→ **What you should do**
Find the line containing "Viewport: 480px width, 389px height.". Retype it and every later line of the records exactly, leaving out pictures.

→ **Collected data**
-=-=-=-=-

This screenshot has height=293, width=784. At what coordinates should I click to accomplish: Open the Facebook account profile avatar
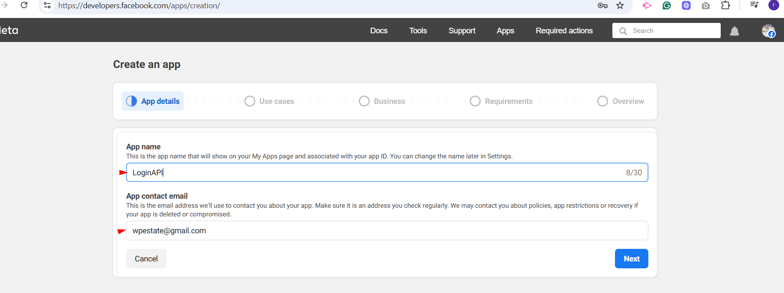[768, 31]
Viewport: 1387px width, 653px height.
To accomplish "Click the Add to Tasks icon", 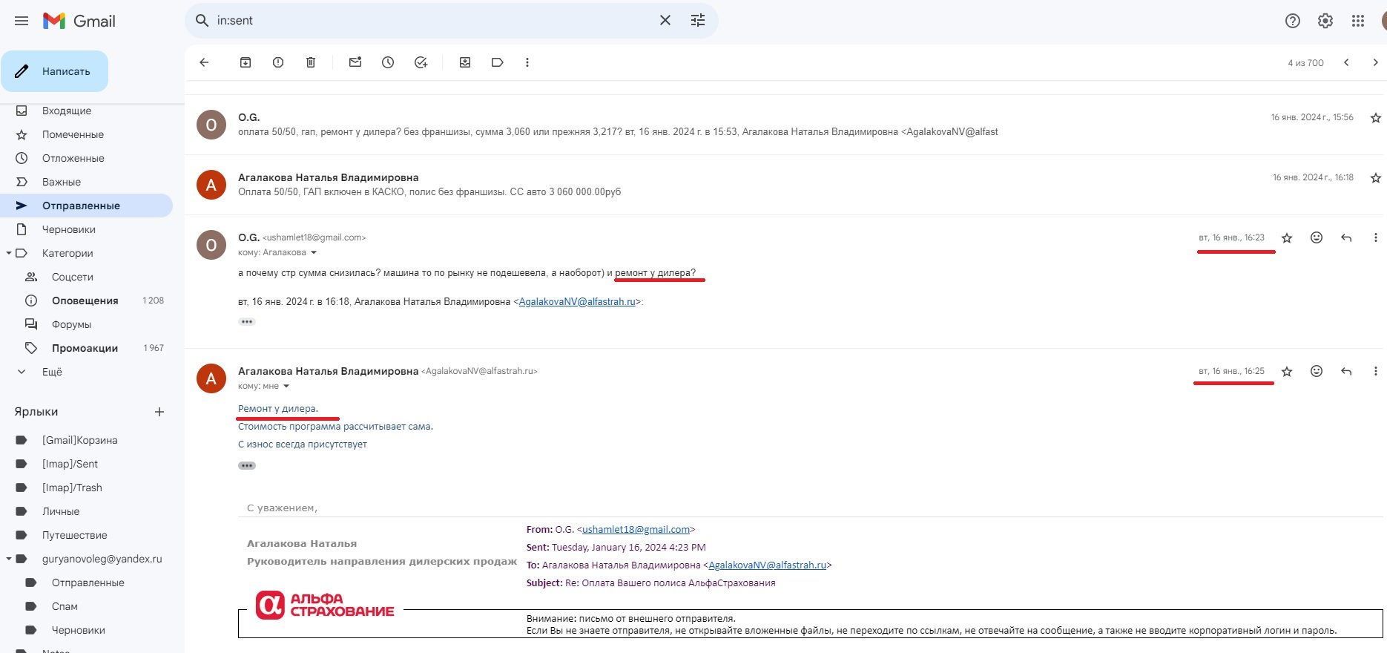I will [421, 62].
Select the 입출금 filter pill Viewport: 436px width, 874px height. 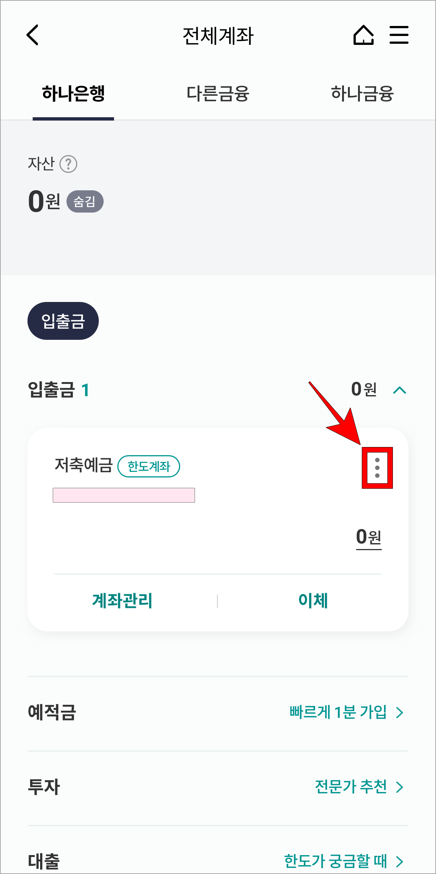tap(63, 321)
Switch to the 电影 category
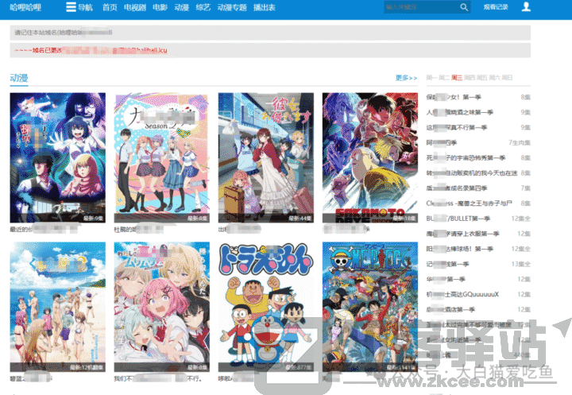The height and width of the screenshot is (395, 572). (160, 7)
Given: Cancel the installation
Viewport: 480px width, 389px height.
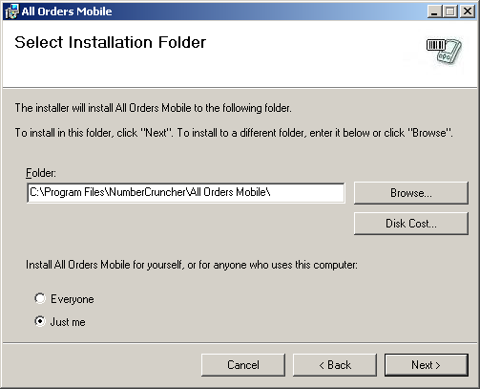Looking at the screenshot, I should (243, 365).
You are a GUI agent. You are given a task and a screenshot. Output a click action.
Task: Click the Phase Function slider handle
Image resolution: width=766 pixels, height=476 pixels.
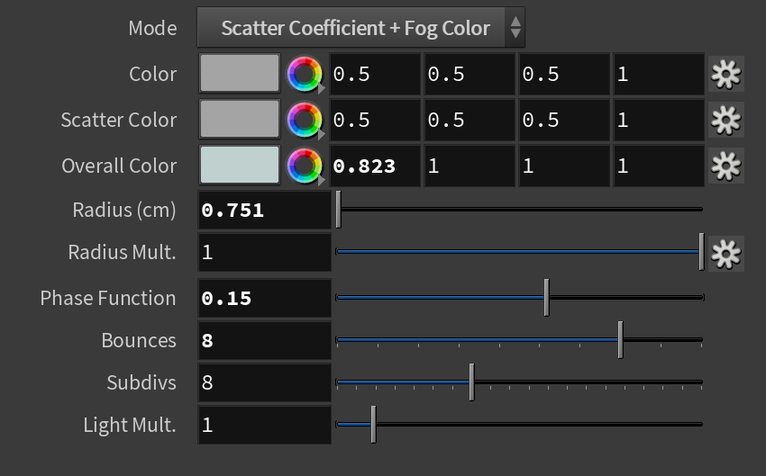[x=547, y=298]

-=-=-=-=-

→ **Task response**
Viewport: 480px width, 389px height.
Looking at the screenshot, I should (243, 365).
You are a GUI agent. You are given a task and a screenshot. Output a click action.
Task: Click the Phase Function slider handle
Image resolution: width=766 pixels, height=476 pixels.
[x=547, y=298]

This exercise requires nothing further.